I know that if you re-run a random forest with a different random seed you will fit a different model. I'm wondering whether it's acceptable to compare different random forest models (run under different random seeds) and to take the model with the highest accuracy on the training data (using 10-fold CV) for downstream work.

As an example, below is the distribution of accuracies based on 10-fold CV in a dataset with 147 samples and 278 features (all two class features) used to predict disease state (two classes: healthy / diseased). This distribution is based on 100 RF replicates with different random seeds:

Is it wrong to take the model with the highest accuracy for feature selection and to fit my test data?
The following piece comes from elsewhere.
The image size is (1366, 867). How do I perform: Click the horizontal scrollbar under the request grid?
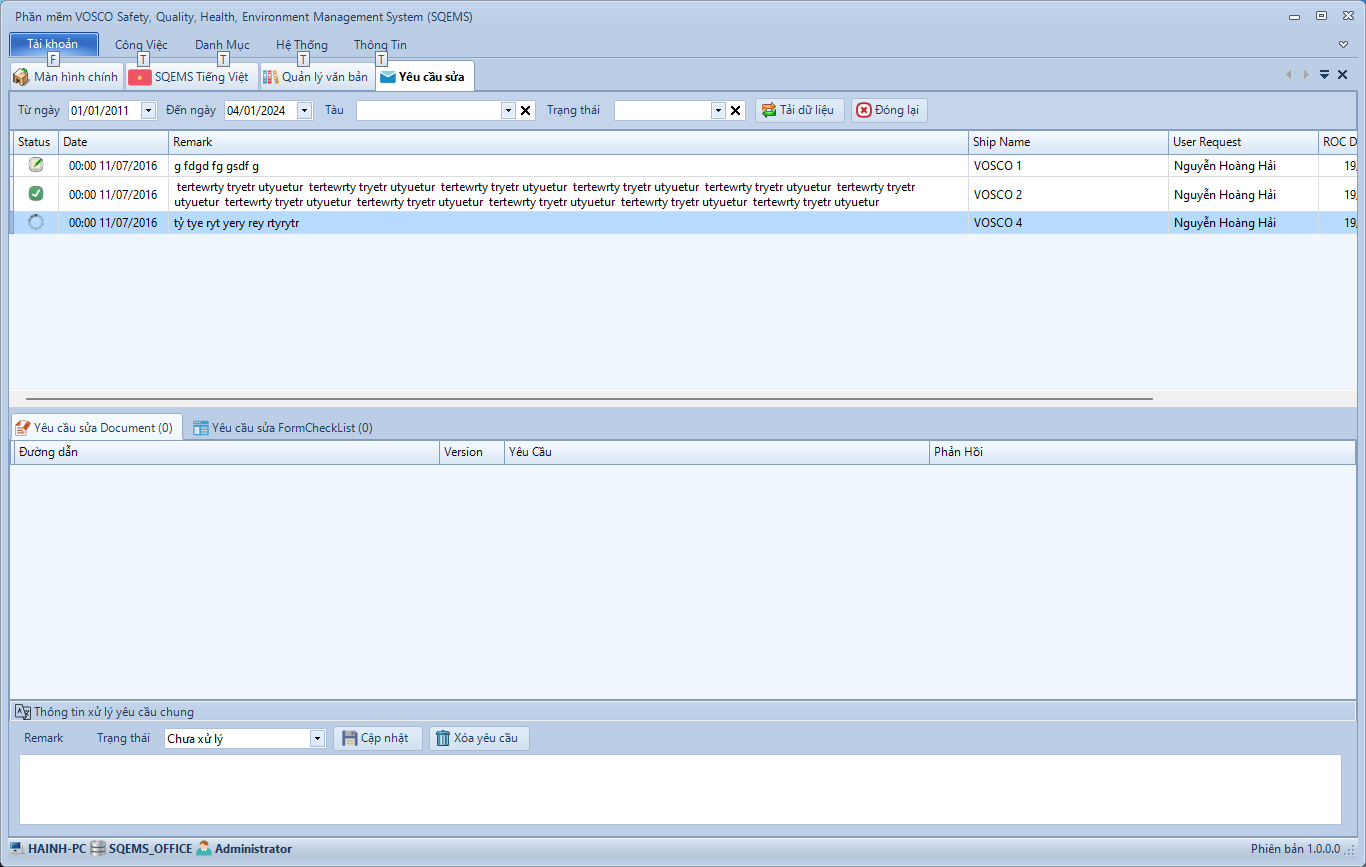coord(588,398)
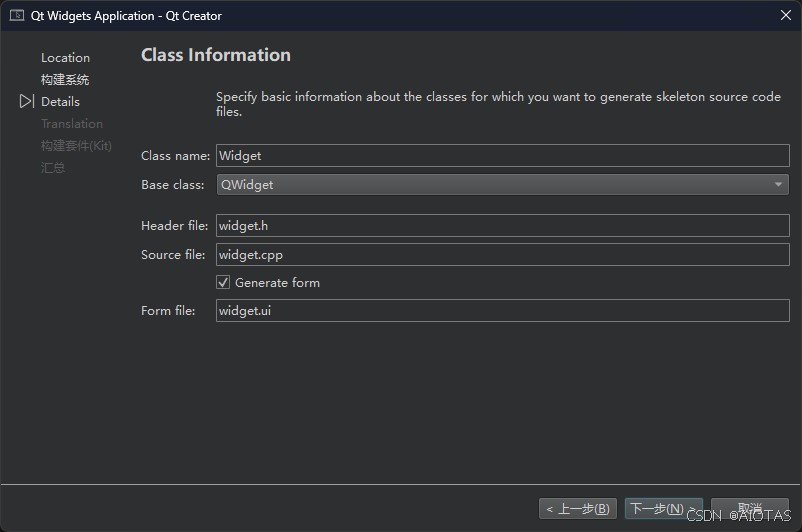Close the Qt Widgets Application dialog
This screenshot has width=802, height=532.
[x=786, y=15]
I'm also interested in comparing the chosen model's 10-fold CV accuracy to additional RF models' accuracies fit to the same dataset with randomized disease states (as an alternative way to evaluate significance since I think my sample size might be too small to split it into test/training data). I'm concerned that this approach might be biased if I choose the model with the highest accuracy.

Best Answer

Accuracy is just another random variable that depends on your model, the seed, the train / test split, quality of your current data etc. - maximizing this random variable does not automatically lead to the best possible generalization of your model.

Besides looking at metrics like accuracy, logloss, auc roc etc. you might also want to look at other learning characteristics like the learning curves of your train / testdata while adding more data, the difference between the train and test error etc., as finally all you are facing is the bias-variance-tradeoff that lives in every model.

See https://en.m.wikipedia.org/wiki/Bias–variance_tradeoff

To answer your question, you should not only rely on comparing the random seed.